** begin TEXT SECTION **

Roman Abramovich’s life of luxury in Turkish exile
In the best restaurants along the Bosphorus strait Roman Abramovich’s generous tips are setting tongues wagging as much as they once did in London.
“I love Abramovich so much,” enthuses Omer Ataysin, a favoured Istanbul-based chef. No wonder; Ataysin received a $10,000 bonus for a night’s work last summer providing a barbecue for the former Chelsea owner and his friends at his hideaway villa.
Turkey is a necessary home for Abramovich now, with 2022 sanctions from the European Union and British Government curtailing his days of carefree globetrotting elsewhere. His life is still one of opulence and luxury, however, and big wads of cash await those who help him forget his troubles.
“He loves eating lamb and kebab,” explains Ataysin, before sharing a picture he had taken with Abramovich, as well as footage of the first meal he served for him at a waterfront restaurant in Marmaris on the south-west coast of Turkey.
“He always wants to order cold appetisers and my special salad for his home. He especially loves lamb tenderloin and spicy kebab... I go to his private boat every summer to cook.”

** end TEXT SECTION **

JOBS:
- a) According to the article on Roman Abramovich, how large a bonus did Omer Ataysin receive for providing a barbecue at the villa?
- b) Switch "Turkey" to "Türkiye" and reproduce everything in the article on Roman Abramovich from "Turkey is a" down to "coast of Turkey.".
The items are not required here.

** begin ITEMS **

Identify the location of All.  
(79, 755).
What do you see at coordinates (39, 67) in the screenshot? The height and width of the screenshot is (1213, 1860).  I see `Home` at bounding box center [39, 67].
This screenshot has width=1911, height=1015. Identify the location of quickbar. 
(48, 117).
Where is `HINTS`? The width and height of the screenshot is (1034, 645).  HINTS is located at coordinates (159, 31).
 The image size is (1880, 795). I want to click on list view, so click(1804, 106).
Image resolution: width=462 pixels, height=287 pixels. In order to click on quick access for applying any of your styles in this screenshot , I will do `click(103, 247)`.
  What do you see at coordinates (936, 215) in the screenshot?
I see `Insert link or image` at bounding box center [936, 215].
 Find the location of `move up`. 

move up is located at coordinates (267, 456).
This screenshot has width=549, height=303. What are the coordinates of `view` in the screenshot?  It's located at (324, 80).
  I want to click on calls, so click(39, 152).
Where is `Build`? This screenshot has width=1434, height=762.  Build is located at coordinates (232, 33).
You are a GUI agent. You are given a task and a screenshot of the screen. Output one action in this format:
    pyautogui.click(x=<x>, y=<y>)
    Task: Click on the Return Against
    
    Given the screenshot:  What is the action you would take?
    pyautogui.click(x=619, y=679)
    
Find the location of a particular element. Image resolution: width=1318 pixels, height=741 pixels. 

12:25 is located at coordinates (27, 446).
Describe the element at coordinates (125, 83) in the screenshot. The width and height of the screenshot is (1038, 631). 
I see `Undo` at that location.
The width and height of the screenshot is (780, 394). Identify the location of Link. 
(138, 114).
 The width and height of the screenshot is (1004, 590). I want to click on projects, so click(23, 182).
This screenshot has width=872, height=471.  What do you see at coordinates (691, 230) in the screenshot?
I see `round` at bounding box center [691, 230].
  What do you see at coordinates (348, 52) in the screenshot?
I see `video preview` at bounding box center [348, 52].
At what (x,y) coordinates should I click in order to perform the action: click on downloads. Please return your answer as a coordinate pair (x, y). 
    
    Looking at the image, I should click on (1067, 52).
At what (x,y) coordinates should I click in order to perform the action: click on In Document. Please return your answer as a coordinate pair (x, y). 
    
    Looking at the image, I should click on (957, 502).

** end ITEMS **

RESULTS BY TASK:
- a) He received a $10,000 bonus.

- b)
Türkiye is a necessary home for Abramovich now, with 2022 sanctions from the European Union and British Government curtailing his days of carefree globetrotting elsewhere. His life is still one of opulence and luxury, however, and big wads of cash await those who help him forget his troubles.
“He loves eating lamb and kebab,” explains Ataysin, before sharing a picture he had taken with Abramovich, as well as footage of the first meal he served for him at a waterfront restaurant in Marmaris on the south-west coast of Türkiye.